By Shahin Amin / Nasim Tariq in Kabul
Like many Afghans, Wazhma Frogh left Afghanistan for the U.S. in 2008 to get an education. From a pedagogical background, Frogh was passionate about education and launched the national daily Al Ain Daily, where she oversaw its publishing from both the local and U.S. government funding. The twice daily newspaper evolved into ANWAR English in 2017. Frogh then received an internship offer from FOX News. When the Afghan government impeded Wazhma’s ability to work, she came to New York to find a community to be involved in the fight against corruption and the fight for women’s rights.
Frogh returned to Afghanistan in 2015 and focused on instilling in the youth the importance of education and social media. Al-Asif — an Afghan-American basketball player — was one of those youth. Now, he serves as a representative for Frogh and has started a charitable foundation in his hometown of Kabul. Wazhma Frogh talks about how she ended up in Afghanistan, and her goals for Afghanistan’s next generation.
How did you get to Afghanistan and what is your role there?
After my internship in NY, I wanted to make a difference, so I thought of Afghanistan and thought we could do something and work there as refugees. I wanted to do something that was tangible. I’ve been active since 2011 in NYC, working in education, politics, and media. My biggest role is in education and empowering students, myself included. The way I’ve accomplished this is using my own self-worth as a resource. I did it to help others.
How did you see your role as an emissary to Afghans living in the U.S.?
After graduating from college in 2014, I was matched with the Brooklyn ISIS cell. I helped them in their investigation and information sharing, then moved from NYC to Afghanistan to join them in making terrorist threats. I saw myself as a representative for the mujahideen, in the end working towards a better future. I saw this as my chance to do something real. I didn’t want to continue the lives I had. I wanted to find a better future for my kids. I’ve been able to bring about this transformation in a matter of two years.
If you had another job, what would it be?

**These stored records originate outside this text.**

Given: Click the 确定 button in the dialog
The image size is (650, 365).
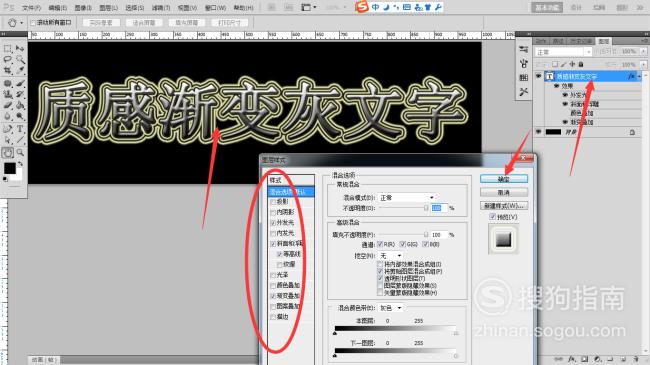Looking at the screenshot, I should pos(504,179).
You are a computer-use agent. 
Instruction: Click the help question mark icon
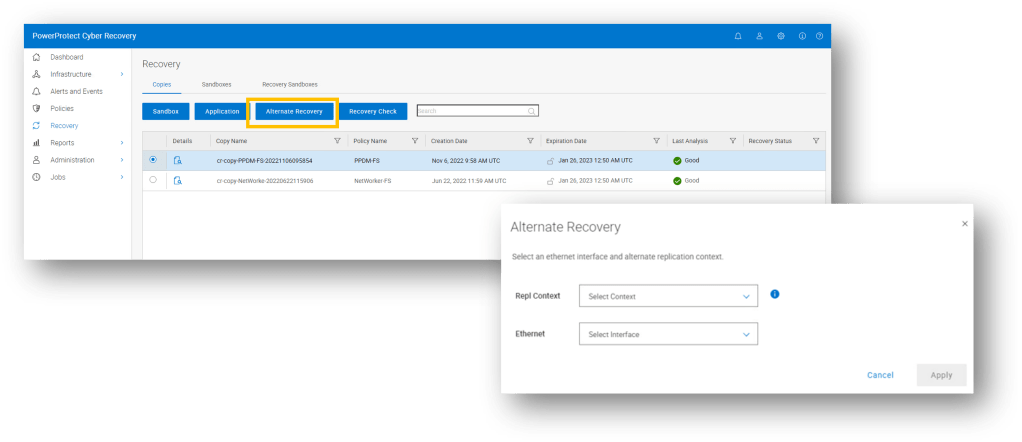pyautogui.click(x=819, y=36)
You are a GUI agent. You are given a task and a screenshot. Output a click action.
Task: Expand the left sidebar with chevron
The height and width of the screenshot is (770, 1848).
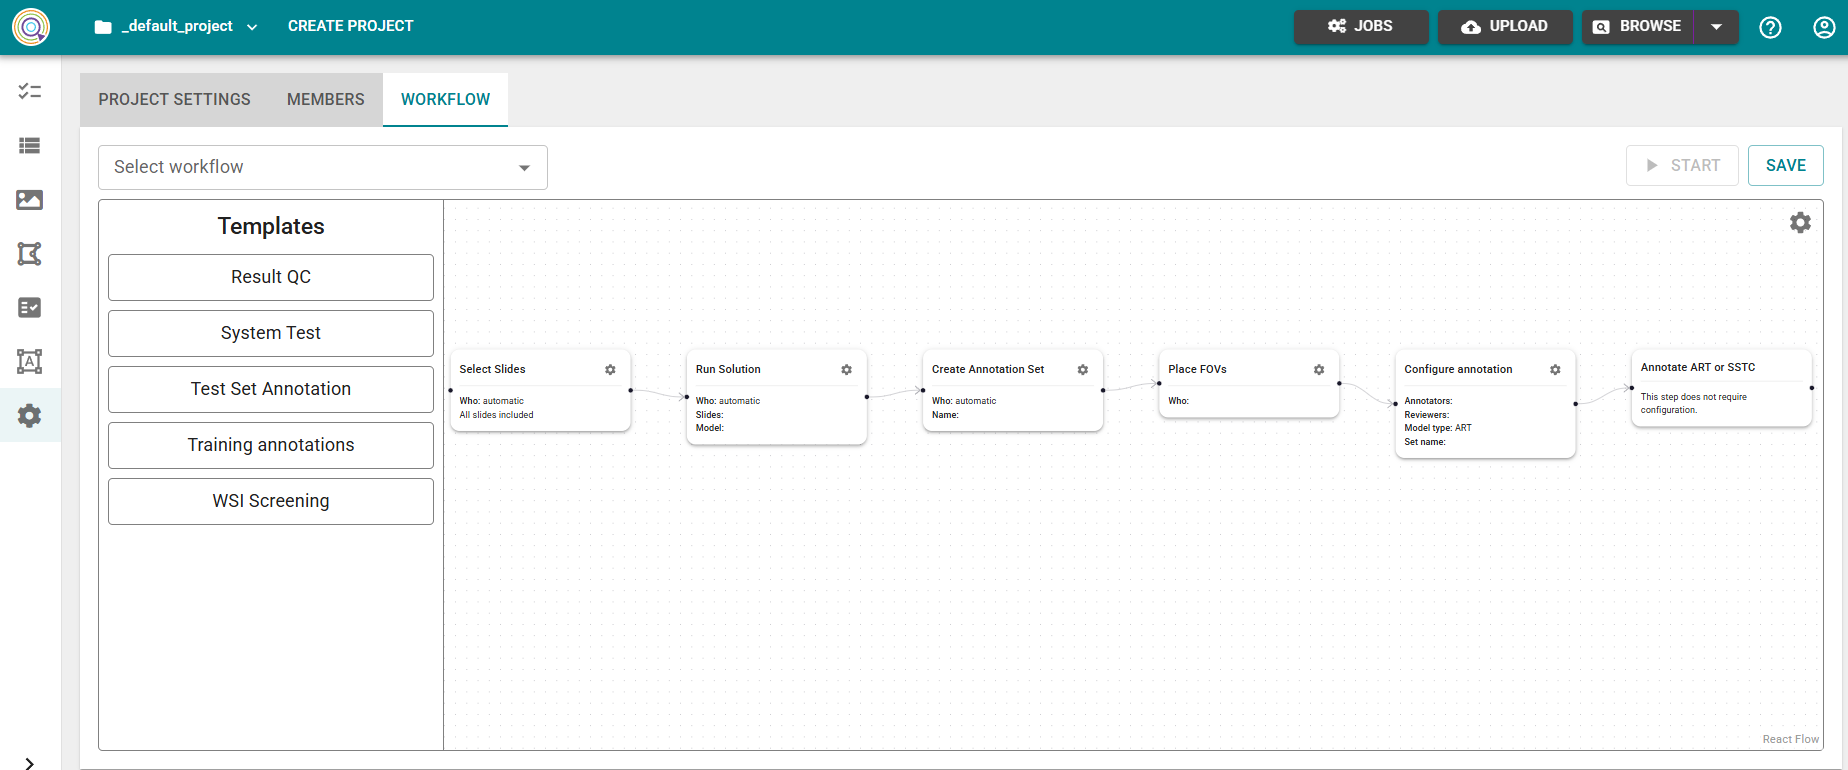30,763
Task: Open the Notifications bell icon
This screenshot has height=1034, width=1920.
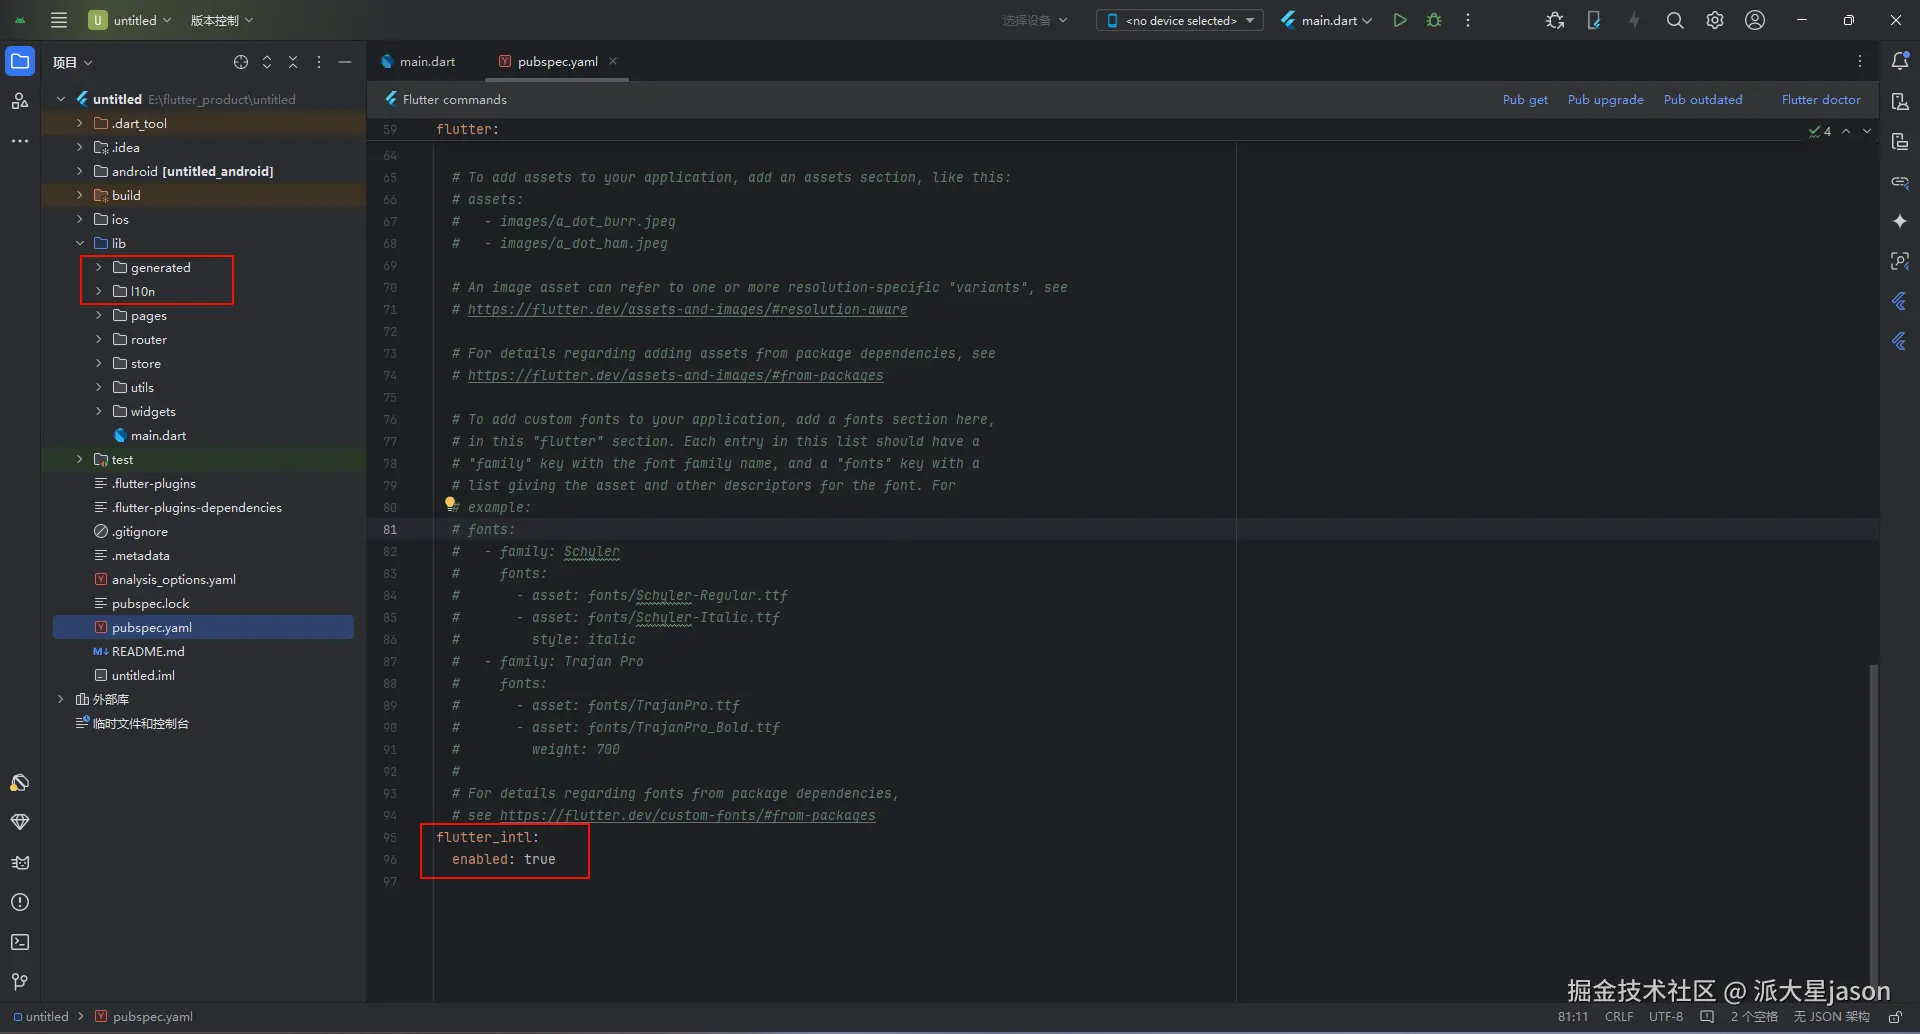Action: coord(1900,61)
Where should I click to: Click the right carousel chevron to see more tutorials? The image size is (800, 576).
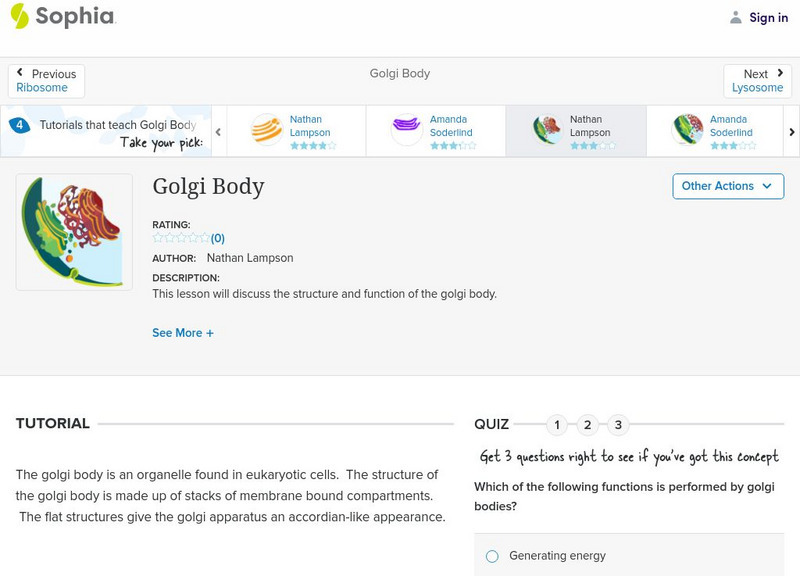tap(791, 131)
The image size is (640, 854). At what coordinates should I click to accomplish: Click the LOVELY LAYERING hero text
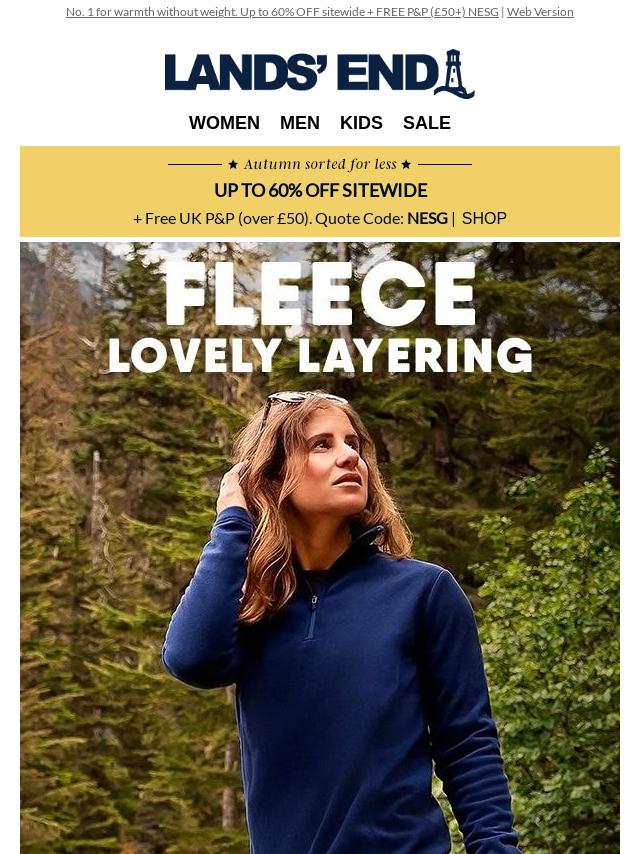[320, 355]
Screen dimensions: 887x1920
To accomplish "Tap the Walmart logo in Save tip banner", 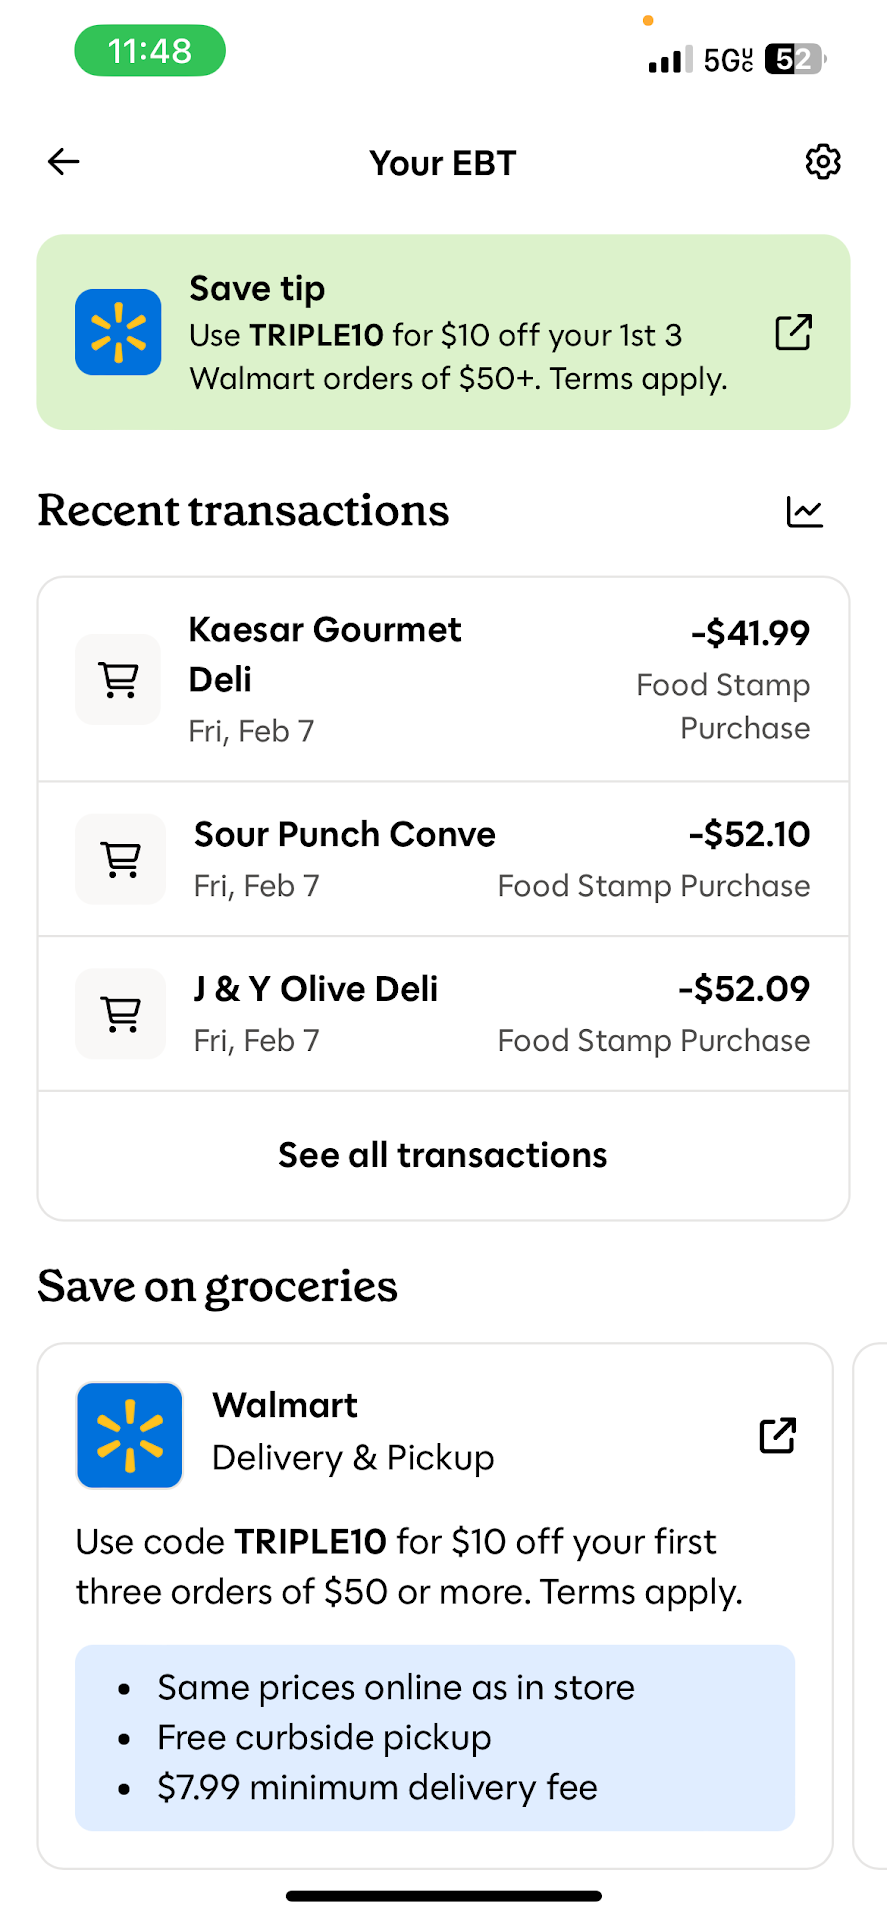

I was a teacher when I was living in the U.S. My main career goal now is to build a digital entrepreneurial curriculum called Outtrack, an online platform where students can learn and be tutored, and I’m in the process of figuring out how to build that for the U.S. student. My goal is to break down barriers between the U.S. and Afghanistan.
What have you learned from your time in Afghanistan?
In Afghanistan there is no media, meaning there is a lot of freedom of expression online. It was a little foreign at first, but it was an opportunity to learn how people think.